[WHAT IS EXPECTED] Among the entries below, retype exactly the lines starting with the one with "868x393 pixels. How" and going on through the one with "The height and", but not the pictures.

[DATA EXTRACT]
****************

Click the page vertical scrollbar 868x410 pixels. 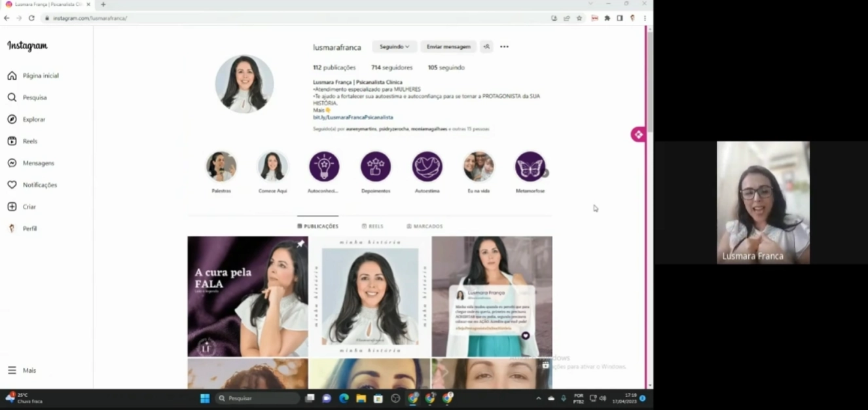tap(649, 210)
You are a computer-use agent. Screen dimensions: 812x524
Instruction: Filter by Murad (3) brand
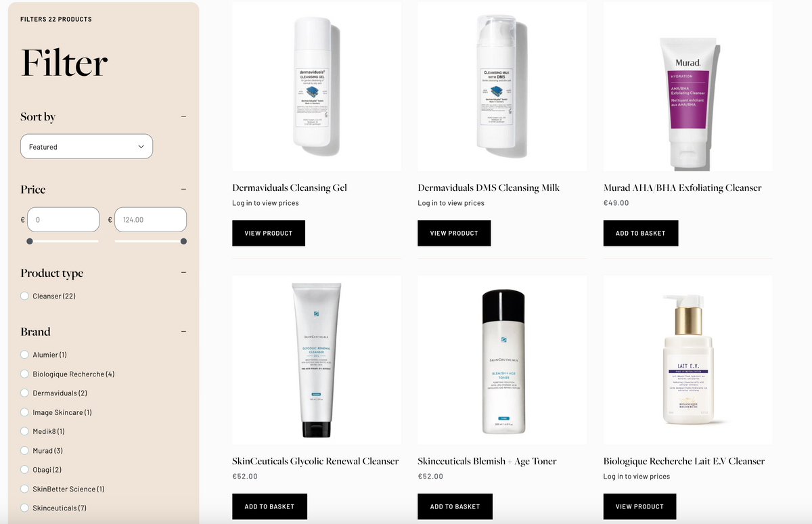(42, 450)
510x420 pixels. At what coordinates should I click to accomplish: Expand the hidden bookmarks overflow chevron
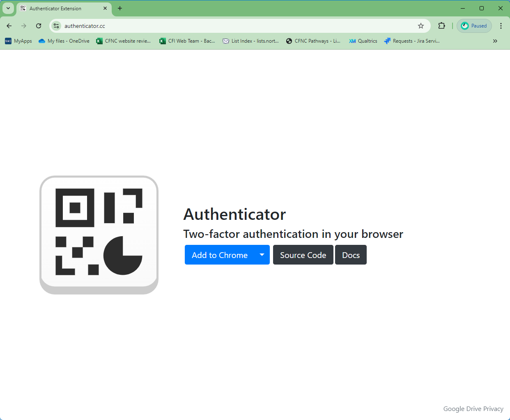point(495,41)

****************

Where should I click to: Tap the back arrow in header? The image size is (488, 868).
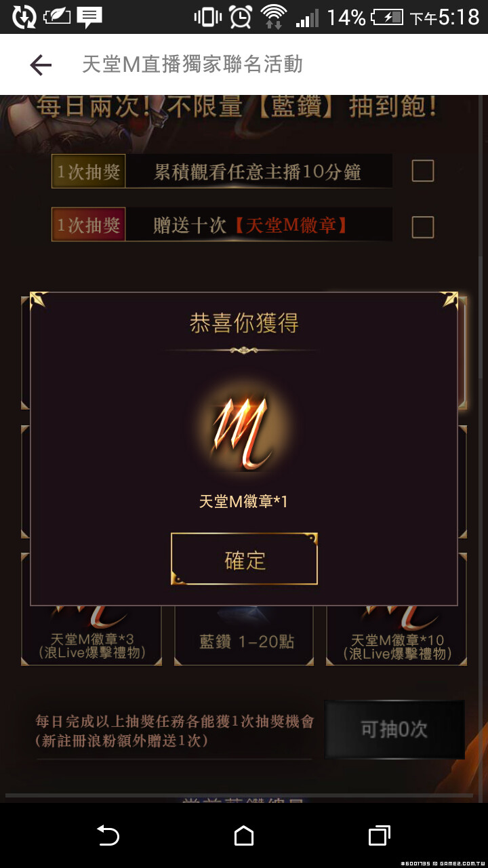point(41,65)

****************

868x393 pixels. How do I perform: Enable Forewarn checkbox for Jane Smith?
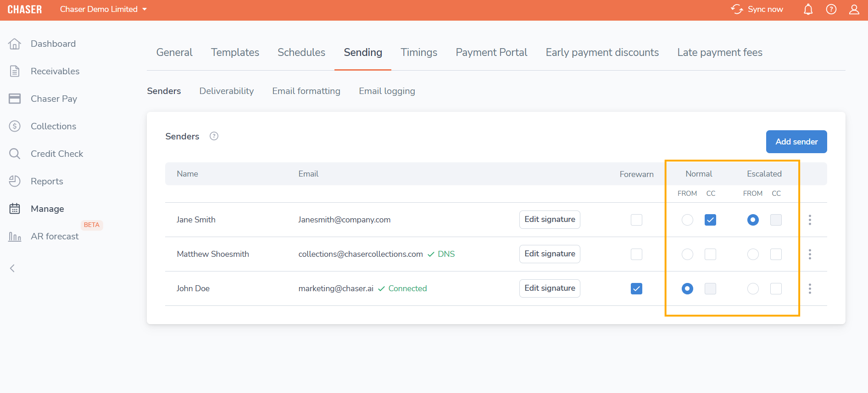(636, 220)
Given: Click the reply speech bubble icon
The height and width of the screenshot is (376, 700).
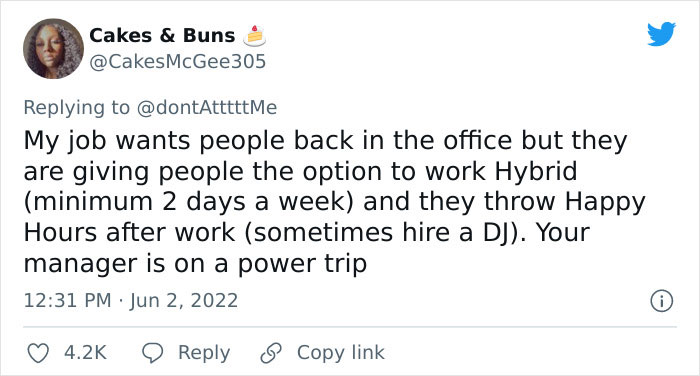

****************

[SOLVED EXERCISE]
868x393 pixels. How do I perform: Enable Forewarn checkbox for Jane Smith?
(636, 220)
Given: Click the reply speech bubble icon
The height and width of the screenshot is (376, 700).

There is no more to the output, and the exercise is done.